セッション記号 M (領域外・複数領域) » M-IS ジョイント

[M-IS26] 火山噴煙・積乱雲のモデリングとリモートセンシング

2016年5月26日(木) 15:30 〜 16:45 ポスター会場 (国際展示場 6ホール)

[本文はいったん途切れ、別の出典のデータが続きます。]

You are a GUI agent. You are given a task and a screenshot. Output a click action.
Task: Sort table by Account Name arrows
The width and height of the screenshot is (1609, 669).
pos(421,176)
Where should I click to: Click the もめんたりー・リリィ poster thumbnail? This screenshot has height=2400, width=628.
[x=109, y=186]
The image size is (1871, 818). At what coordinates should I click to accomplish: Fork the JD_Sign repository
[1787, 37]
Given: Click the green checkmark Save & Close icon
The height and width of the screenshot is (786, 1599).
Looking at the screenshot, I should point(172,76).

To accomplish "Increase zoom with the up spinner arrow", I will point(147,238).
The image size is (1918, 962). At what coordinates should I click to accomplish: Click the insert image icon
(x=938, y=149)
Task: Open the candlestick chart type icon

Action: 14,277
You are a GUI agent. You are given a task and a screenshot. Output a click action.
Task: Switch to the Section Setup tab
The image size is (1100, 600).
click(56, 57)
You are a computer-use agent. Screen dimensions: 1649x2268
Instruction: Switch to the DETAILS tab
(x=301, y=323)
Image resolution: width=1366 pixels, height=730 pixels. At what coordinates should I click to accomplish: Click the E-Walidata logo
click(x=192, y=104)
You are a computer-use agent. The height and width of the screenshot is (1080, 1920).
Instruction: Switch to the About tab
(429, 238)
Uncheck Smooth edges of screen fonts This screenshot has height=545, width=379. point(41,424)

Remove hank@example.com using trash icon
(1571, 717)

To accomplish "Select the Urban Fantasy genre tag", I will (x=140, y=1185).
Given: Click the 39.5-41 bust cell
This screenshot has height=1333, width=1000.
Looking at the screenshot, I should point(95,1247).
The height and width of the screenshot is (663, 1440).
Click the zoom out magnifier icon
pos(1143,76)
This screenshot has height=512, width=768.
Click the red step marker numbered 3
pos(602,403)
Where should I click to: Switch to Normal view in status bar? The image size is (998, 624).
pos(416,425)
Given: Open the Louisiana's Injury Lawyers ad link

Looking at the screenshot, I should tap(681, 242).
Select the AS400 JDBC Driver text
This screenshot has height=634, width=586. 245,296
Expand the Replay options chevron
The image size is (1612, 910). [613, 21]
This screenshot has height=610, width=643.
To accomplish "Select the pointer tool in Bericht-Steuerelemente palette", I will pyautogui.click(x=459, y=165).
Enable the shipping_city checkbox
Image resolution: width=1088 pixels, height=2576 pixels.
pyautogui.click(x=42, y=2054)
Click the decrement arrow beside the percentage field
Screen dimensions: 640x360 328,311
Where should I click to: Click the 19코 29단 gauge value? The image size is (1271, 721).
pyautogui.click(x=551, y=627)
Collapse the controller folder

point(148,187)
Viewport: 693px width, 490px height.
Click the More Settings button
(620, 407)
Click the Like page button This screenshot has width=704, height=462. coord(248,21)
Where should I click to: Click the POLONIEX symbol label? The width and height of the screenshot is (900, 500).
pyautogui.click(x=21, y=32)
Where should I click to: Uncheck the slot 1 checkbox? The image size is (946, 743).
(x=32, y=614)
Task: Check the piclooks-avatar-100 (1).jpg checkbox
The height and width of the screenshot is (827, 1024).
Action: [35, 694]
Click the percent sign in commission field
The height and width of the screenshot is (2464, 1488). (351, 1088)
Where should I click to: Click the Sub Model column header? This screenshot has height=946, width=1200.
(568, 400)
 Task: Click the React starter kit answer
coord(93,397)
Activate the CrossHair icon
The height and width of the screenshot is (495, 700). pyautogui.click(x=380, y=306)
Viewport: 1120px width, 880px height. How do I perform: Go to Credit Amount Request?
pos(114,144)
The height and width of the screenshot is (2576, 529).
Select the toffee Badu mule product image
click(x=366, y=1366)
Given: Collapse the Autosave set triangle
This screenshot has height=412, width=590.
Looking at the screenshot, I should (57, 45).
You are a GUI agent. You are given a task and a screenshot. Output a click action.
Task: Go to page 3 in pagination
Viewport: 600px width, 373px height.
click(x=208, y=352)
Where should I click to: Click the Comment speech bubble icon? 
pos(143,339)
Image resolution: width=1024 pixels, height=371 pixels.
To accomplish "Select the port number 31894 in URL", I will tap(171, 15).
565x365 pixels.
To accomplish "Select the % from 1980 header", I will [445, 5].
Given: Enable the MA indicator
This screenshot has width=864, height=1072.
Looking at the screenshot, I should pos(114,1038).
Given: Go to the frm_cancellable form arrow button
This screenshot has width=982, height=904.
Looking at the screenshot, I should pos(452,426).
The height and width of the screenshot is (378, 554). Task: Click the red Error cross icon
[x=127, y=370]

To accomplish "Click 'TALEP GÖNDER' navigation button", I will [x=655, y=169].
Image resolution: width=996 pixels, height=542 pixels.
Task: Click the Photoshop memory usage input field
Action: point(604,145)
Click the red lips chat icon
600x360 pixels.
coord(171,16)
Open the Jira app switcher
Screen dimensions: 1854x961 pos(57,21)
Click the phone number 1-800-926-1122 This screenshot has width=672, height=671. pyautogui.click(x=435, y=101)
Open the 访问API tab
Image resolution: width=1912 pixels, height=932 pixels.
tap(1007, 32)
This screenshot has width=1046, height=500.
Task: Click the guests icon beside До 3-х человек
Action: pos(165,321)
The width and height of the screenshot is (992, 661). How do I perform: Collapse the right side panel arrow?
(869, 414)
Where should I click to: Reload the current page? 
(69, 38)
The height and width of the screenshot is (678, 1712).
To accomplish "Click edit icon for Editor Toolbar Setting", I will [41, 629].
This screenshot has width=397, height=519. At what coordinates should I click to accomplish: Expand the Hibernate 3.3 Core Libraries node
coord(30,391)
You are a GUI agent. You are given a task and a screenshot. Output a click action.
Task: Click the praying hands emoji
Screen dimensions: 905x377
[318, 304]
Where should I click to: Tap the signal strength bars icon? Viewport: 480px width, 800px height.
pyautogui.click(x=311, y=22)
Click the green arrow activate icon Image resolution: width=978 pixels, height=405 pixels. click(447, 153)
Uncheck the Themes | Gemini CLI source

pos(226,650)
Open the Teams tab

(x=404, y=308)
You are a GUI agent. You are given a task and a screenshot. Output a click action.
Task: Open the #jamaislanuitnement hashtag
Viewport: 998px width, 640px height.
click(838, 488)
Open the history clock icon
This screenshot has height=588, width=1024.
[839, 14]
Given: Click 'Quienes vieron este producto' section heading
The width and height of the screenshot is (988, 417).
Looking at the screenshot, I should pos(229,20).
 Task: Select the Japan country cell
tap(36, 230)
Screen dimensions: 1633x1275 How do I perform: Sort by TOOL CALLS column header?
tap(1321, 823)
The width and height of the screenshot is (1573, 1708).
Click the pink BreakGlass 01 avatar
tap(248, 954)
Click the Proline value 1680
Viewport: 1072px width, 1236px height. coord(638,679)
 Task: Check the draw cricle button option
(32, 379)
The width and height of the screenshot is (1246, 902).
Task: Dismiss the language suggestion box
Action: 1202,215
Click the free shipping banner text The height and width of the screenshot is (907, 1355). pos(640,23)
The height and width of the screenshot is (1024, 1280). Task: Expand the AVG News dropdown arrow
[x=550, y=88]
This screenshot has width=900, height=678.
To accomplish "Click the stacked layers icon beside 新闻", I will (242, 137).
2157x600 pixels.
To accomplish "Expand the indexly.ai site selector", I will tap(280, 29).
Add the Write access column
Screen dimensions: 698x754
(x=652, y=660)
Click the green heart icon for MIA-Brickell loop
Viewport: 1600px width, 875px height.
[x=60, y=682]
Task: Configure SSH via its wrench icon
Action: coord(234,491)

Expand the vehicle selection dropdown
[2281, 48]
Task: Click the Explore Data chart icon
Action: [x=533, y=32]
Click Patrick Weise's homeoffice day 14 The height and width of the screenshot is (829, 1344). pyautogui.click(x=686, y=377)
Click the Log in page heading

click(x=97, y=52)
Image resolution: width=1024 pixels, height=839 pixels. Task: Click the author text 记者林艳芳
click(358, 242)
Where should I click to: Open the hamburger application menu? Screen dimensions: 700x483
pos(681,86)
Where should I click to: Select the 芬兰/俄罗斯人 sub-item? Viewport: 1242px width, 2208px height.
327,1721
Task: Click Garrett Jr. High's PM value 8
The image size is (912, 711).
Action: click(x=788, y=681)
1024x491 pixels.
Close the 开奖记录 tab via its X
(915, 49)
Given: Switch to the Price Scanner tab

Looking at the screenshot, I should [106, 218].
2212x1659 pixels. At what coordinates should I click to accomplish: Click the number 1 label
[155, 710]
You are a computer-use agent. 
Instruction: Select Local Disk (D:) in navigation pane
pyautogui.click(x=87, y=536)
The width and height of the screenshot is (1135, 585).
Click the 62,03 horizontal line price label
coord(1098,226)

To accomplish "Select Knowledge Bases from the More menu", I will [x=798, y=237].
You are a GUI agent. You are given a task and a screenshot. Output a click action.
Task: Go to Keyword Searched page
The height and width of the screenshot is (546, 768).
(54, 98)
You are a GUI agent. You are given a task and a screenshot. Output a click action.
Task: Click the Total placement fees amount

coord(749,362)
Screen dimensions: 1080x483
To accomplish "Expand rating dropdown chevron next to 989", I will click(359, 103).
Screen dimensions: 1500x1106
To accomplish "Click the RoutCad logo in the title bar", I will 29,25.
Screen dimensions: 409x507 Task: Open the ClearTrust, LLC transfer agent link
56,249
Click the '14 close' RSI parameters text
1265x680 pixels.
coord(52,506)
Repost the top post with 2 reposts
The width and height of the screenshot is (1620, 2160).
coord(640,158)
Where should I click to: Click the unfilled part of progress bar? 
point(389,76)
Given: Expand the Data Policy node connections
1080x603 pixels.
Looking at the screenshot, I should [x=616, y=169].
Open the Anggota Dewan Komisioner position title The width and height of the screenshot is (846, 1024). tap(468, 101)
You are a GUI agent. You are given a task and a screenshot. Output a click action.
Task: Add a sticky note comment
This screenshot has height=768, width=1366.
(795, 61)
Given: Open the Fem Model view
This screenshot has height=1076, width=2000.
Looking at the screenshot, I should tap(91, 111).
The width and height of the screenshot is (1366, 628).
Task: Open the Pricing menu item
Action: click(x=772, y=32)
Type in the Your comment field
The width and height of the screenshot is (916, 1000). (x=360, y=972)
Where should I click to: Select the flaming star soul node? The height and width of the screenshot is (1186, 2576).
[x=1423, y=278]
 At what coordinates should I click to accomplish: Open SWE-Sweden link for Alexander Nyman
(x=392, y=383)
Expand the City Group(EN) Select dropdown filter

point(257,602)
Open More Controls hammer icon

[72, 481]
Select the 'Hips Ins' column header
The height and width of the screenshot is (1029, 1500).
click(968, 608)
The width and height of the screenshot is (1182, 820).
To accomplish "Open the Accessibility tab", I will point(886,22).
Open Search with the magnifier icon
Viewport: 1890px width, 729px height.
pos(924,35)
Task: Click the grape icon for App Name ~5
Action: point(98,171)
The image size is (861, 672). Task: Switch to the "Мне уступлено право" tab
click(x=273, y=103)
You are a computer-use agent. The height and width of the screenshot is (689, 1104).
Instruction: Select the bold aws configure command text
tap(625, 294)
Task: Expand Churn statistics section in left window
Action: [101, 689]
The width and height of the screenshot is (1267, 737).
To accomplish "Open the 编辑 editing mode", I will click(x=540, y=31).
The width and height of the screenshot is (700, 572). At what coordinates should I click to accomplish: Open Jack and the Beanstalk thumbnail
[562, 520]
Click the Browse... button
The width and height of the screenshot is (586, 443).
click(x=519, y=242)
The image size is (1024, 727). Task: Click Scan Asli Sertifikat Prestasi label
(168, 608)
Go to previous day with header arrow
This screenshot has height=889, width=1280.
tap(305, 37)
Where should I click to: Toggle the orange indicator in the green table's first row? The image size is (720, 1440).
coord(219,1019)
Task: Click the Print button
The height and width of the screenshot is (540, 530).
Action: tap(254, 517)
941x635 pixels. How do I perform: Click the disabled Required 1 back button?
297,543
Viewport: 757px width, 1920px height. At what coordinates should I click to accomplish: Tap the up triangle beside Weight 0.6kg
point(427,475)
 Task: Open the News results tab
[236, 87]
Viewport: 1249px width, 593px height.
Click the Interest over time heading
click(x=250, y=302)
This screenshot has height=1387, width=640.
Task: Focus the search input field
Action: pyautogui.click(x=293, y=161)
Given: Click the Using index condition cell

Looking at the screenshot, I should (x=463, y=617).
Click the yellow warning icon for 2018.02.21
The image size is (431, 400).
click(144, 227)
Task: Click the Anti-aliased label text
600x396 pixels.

コンビーナ:*鈴木 雄治郎(東京大学地震研究所)、前野 深(東京大学地震研究所)、佐藤 英一(気象研究所)、前坂 剛(防災科学技術研究所)

15:30 〜 16:45

[MIS26-P06] 噴煙柱崩壊に伴う火砕流の2層浅水波モデル計算

*志水 宏行1小屋口 剛博1鈴木 雄治郎1 (1.東京大学地震研究所)

キーワード:火砕流、浅水波モデル、2層流モデル、数値シミュレーション、噴煙柱崩壊、火砕流堆積物

爆発的火山噴火では,噴煙柱の崩壊によって生じる火砕流がしばしば観察される.火砕物粒子と火山ガスから成る火砕流は,周囲大気との密度差を駆動力に地表面を流動する重力流として振る舞う.火砕流の内部には,粒子濃度の低い上部領域(低密度部)と粒子濃度の高い底部領域(高密度部)から成る密度成層が発達する.火砕流の拡大速度や到達距離といったダイナミクスは,各領域における物理過程(例えば,周囲大気の取り込みや地表面との摩擦)や領域間の相互作用(例えば,沈降に伴う粒子の領域間移動)の影響を受ける.本研究では,火砕流ダイナミクスに対するこれらの影響を,重力流の流体力学的理論に基づく数値シミュレーションによって定量化し理解することを目的とする.
密度成層をもつ火砕流を表現するために,本研究では,低密度部と高密度部から成る2層流モデルを開発した.2層それぞれを浅水波方程式に基づいて定式化し,HLL数値流束を用いた有限体積法に基づいてそれらを離散化した.低密度部では,粒子の沈降・上面からの周囲大気の取り込み・下面での高密度部から受ける抵抗を考慮した.高密度部では,地表面との摩擦・低密度部からの粒子の供給・粒子の堆積作用を考慮した.また,浅水波方程式に基づいて重力流の振る舞いを解くためには,流れの先端において,流れの駆動力と周囲流体から受ける抵抗の力学的バランスを正確に計算することが重要であり,流れの密度によってその数値的取り扱いが異なる(志水ほか, 2015, JpGU).低密度部では,先端部にその力学的バランスを境界条件として与えた.一方,高密度部では,先端よりも先の領域に厚さが十分に薄く静止した仮想流体層を与えることによって,その力学的バランスを近似的に計算した.
単発的な噴煙柱崩壊による火砕流を想定した数値シミュレーションを行った.低密度部のみから成る静止した流体を矩形で与え,それが時間t=0において開放された際の水平面上での時間発展を観察した.計算の結果,初期に静止していた低密度部が重力流として発達する様子を捉えた.低密度部からの沈降粒子が供給されることで高密度部が発達し,その高密度部も重力流として拡大した.さらに,高密度部の粒子が沈降し,地表面に堆積層を形成した.粒子の沈降速度が高密度部や堆積層の発達に与える影響を調べるため,粒径を変えた計算を行った.粒径が小さい場合,低密度部から高密度部への粒子供給率は小さくなり,高密度部はあまり発達しなかった.その結果,高密度部の拡大速度は低密度部よりも小さく,高密度部は低密度部を追従するレジームとなった.一方,粒径が大きい場合,低密度部から高密度部への粒子供給率が大きくなり,高密度部が著しく発達した.その結果,高密度部の拡大速度は低密度部よりも大きく,高密度部が低密度部に先行するレジームとなった.これらのレジームの違いは,火砕流堆積物の最下層が低密度部と高密度部のどちらによって形成されるかを決めるため,野外観察で見られる堆積構造の多様性を説明する可能性がある.